It was not reasonable, a lawyer for US Airways told the court, to require an employer to override the company's usual seniority system to accommodate the needs of a worker with a disability.

The New York Times reports that the airline is appealing a federal appeals court decision that it might have violated the ADA by following the seniority system.

The airline, citing seniority, did not permit an injured cargo handler who could no longer lift heavy parcels to extend his temporary stay in a less taxing mailroom position.

The appeals court, the San Francisco-based Ninth Circuit, ruled last year that the question of which concern has a higher priority -- accommodation or seniority - should be answered case by case.

On that basis, it ruled that the US Airways worker, Robert Barnett, was entitled to take his case to trial.

US Airways lawyer Walter E. Dellinger asked the justices Wednesday for a "bright-line rule" that would insulate a neutral employment policy like a seniority system from alteration to meet a disabled worker's needs, according to the Times.

In adopting the law in 1990, Congress "would have thought long and debated hard before saying that the employer could not at the end of the day choose the employee who is best qualified or most senior," Dellinger said.

But Claudia Center, arguing on Barnett's behalf, said the airline interpretation of the law "vitiates the statute." The law's reference to a "reasonable accommodation" means "reasonable to the employee - a modification that enables the disabled person to participate," she said.

She added that the law took account of the needs of the employer and co-workers by providing the "undue hardship" defense.

Center continued that the employer's interests are not a factor at the initial stage of deciding what is reasonable, she said, noting that Congress included "reassignment to a vacant position" on a list of potentially reasonable accommodations in the statute itself.

According to the Times, the mailroom position was vacant when Barnett was temporarily assigned to it after a 1992 back injury, which had left him permanently unable to handle cargo.

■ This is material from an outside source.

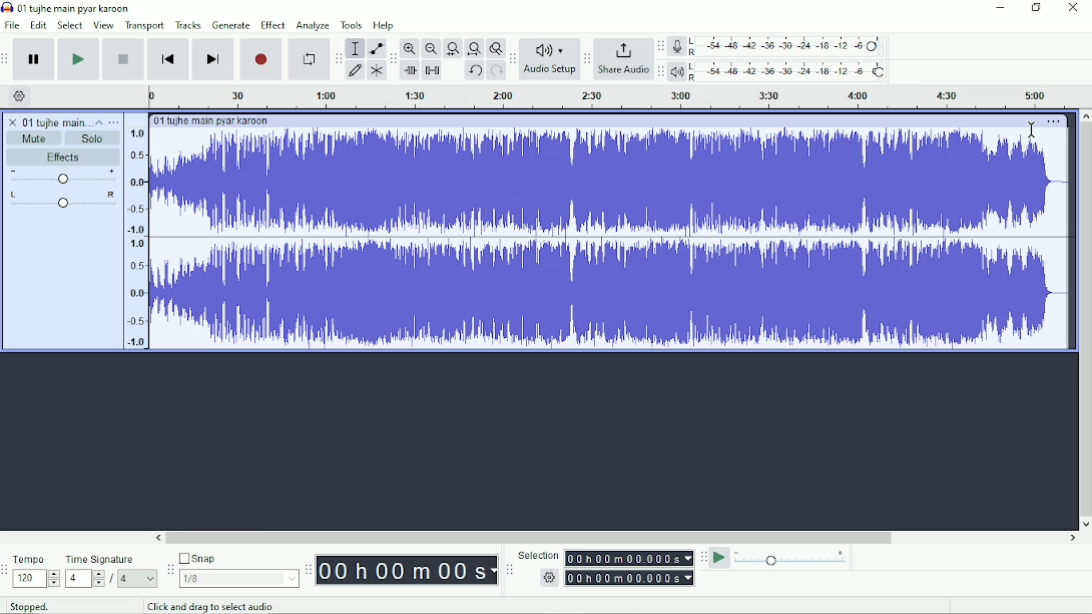  I want to click on Click and drag to select audio, so click(215, 606).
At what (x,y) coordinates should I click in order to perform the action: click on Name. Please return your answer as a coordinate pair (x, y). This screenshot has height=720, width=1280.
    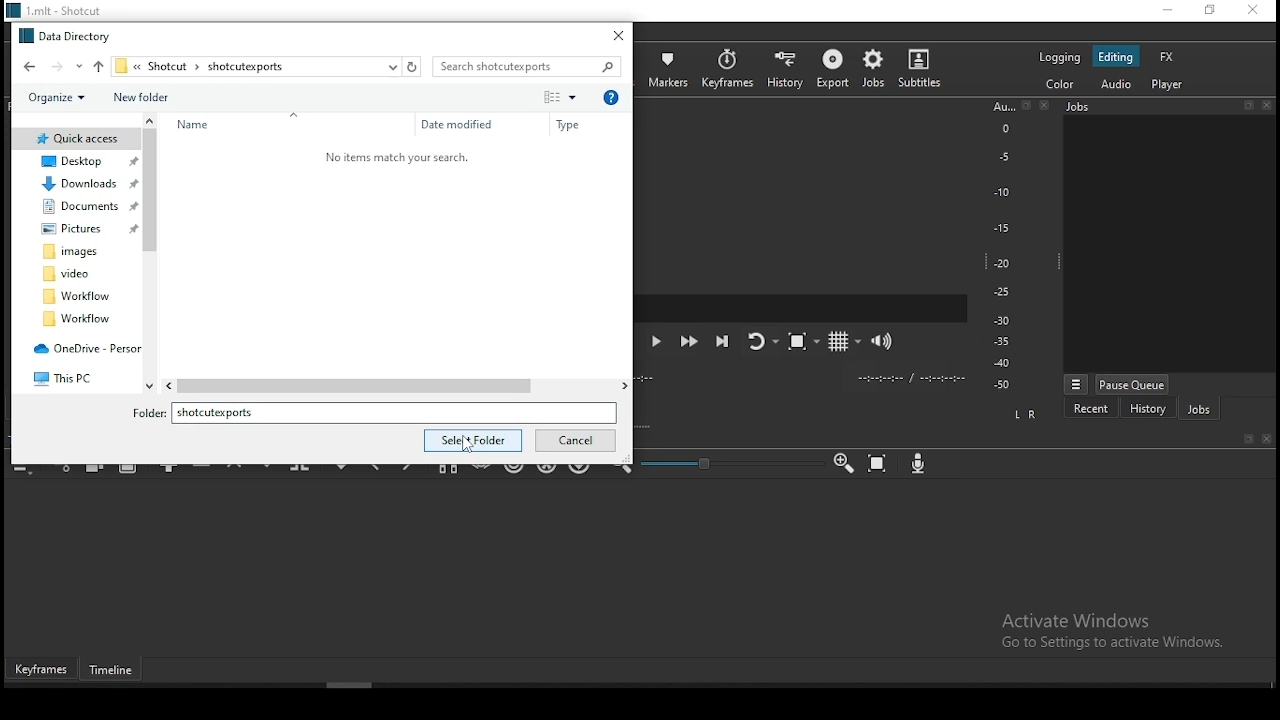
    Looking at the image, I should click on (199, 125).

But under the US Airways system, all 14,000 jobs in the customer service department, which includes the cargo warehouse and the mailroom, are open for bidding every three months. After two employees with more seniority said they wanted to transfer to the mailroom, the airline told Barnett, whose 10 years' seniority entitled him to just the cargo position that he could no longer perform, that it could not accommodate his needs.

He sued and lost in Federal District Court in San Francisco, which awarded summary judgment to US Airways on the ground that an employer's failure to alter a legitimate seniority system did not violate the law. That ruling was upheld by a three-judge panel of the Ninth Circuit, but was overturned, on an 8-to-3 vote, by a larger panel of the appeals court.